Tinha uns quadros que eu tentei preservar… Principalmente os que tinham barcos como tema. Eles me cativavam mais, não sei por quê… Mas não pude. A pressa da vida me impediu; tinham que sair de onde estavam, porque quem os guardava assim queria. E numa oportunidade qualquer, foram levados para longe… Ficaram ainda na família, por certo, mas… Família. Que unidade é esta, se alguma?
Minha mãe gostava de pintar, é só. E com dois filhos, difícil dividir-se por igual. Mas tentava. Tinha preferências? Talvez. Mas nunca ao ponto de prejudicar o suposto “não preferido”. Talvez não se possa dizer o mesmo de meu pai, cujas preferências são mais aparentes. Talvez não ao ponto de interferir ou influenciar uma criação, pudera, isso só se tornou aparente depois da morte de mãe, quando já éramos adultos formados, menos suscetíveis a rejeições amorosas. Ou não…

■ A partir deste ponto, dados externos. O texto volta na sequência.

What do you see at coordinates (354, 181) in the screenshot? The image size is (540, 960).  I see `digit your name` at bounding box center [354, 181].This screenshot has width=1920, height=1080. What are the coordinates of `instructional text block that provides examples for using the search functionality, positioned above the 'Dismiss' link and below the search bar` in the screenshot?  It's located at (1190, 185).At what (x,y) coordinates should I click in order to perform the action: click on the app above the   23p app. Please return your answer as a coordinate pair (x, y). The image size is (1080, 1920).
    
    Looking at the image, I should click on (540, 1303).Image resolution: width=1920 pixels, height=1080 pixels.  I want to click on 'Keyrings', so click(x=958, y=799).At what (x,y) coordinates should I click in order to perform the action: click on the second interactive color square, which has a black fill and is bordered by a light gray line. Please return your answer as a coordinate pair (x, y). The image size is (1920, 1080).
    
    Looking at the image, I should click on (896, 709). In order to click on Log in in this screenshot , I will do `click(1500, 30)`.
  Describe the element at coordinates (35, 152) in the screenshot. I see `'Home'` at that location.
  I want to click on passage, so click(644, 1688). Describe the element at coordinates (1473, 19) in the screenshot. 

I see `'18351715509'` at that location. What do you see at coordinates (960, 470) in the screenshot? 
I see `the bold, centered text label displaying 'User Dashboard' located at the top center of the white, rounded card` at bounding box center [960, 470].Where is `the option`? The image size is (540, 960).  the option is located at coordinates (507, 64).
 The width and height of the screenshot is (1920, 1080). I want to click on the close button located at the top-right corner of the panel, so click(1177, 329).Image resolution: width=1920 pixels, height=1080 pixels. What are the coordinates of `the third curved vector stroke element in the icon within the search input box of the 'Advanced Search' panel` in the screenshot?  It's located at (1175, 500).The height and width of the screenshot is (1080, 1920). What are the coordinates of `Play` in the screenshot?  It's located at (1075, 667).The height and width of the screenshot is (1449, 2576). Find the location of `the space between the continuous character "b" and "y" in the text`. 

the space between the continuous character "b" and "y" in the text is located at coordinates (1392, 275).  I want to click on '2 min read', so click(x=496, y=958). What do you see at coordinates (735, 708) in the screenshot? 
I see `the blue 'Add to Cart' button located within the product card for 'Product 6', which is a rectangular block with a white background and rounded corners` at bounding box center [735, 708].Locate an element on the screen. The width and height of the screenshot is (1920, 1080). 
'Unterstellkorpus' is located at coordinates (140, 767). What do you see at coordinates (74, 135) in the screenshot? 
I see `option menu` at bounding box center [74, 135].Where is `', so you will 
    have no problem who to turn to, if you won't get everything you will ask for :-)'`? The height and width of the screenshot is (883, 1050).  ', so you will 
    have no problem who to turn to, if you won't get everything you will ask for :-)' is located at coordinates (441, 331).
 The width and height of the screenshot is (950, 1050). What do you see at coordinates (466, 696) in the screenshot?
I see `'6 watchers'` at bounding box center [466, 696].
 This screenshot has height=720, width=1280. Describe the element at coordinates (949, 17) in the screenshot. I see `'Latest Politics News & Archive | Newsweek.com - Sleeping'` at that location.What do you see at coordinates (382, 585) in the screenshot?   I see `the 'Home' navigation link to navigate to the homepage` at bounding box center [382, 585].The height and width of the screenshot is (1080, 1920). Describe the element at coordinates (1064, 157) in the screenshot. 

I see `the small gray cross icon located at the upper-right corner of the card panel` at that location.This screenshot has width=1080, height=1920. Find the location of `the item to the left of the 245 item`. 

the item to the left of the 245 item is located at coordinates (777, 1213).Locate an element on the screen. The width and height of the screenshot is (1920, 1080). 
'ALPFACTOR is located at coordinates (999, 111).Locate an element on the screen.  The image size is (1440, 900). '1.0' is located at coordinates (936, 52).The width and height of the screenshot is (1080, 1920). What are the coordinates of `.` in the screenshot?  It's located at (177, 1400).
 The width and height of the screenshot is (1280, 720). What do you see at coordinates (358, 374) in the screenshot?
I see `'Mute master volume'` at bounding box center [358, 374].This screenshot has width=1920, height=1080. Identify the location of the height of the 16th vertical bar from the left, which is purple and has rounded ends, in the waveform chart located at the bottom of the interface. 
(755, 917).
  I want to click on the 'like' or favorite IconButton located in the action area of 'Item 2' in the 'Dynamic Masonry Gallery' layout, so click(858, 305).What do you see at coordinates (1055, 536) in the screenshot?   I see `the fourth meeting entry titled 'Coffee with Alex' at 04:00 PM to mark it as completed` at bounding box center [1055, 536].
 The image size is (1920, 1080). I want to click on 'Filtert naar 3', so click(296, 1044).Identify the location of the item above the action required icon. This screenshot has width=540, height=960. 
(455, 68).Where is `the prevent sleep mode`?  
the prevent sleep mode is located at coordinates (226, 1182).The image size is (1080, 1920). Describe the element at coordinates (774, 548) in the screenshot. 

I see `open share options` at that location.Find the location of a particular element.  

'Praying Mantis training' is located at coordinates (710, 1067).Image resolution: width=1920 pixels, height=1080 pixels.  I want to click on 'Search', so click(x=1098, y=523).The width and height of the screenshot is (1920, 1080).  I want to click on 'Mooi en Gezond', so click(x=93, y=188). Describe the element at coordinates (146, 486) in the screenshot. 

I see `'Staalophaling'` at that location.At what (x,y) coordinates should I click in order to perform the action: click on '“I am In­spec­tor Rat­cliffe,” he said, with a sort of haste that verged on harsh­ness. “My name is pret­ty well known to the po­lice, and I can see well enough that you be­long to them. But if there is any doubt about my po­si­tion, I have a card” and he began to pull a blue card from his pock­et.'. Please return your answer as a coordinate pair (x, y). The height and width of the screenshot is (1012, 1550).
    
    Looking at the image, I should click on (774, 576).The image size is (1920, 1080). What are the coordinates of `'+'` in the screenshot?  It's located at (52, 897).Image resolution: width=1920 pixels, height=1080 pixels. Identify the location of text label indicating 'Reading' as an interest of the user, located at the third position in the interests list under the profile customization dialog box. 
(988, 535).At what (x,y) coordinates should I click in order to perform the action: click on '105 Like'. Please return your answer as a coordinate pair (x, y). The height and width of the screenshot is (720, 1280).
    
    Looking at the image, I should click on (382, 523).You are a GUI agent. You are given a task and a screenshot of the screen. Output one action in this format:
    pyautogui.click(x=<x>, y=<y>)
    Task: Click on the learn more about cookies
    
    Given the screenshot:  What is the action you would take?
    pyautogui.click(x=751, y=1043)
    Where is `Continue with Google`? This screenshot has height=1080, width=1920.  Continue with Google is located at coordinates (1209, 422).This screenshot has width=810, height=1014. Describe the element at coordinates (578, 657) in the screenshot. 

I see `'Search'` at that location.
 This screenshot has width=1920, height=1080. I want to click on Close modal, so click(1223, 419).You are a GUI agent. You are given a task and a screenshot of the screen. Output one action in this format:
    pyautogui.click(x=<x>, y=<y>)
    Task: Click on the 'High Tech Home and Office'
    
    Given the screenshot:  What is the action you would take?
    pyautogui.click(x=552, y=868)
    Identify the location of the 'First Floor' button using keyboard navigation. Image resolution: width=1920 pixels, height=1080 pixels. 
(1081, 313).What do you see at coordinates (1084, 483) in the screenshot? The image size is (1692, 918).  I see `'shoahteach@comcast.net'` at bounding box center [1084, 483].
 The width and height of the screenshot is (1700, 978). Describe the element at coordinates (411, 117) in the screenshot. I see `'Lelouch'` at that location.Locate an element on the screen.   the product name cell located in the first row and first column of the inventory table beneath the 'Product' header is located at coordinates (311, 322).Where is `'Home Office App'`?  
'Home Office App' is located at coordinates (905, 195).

Sobre os quadros de navios, era aparente a preferência de todos: pai, mano, e eu. Todos queriam os quadros de barco. Talvez dissessem mais. Provavelmente dizem mais… Para todos os preferirem, só pode ser. Mas como não houve testamento, ninguém é dono de nada, e todos são donos de tudo. Aí é que realmente se conhece as pessoas. Seja quem seja… seja irmão, seja pai… fosse mãe? Acho que não.
Perdi os quadros para o irmão – ora, não se perde algo para o irmão, dirão. Conversa-se. Sim, conversa-se quando há espaço para conversa… mas quando este espaço estreita-se, não depende de um para estendê-lo, mas de dois.
Eu não sabia que doía tanto, uns quadros não pendurados… Geralmente não doem, mas há momentos em que pulam à frente de todas outras coisas, e se fazem prioritários. Seja por causa do vinho, seja mesmo a saudade, ou a ocasião, seja tudo junto… Os quadros de barco de minha mãe estão na minha memória. Embora quisesse eles – ao menos alguns deles – na minha parede.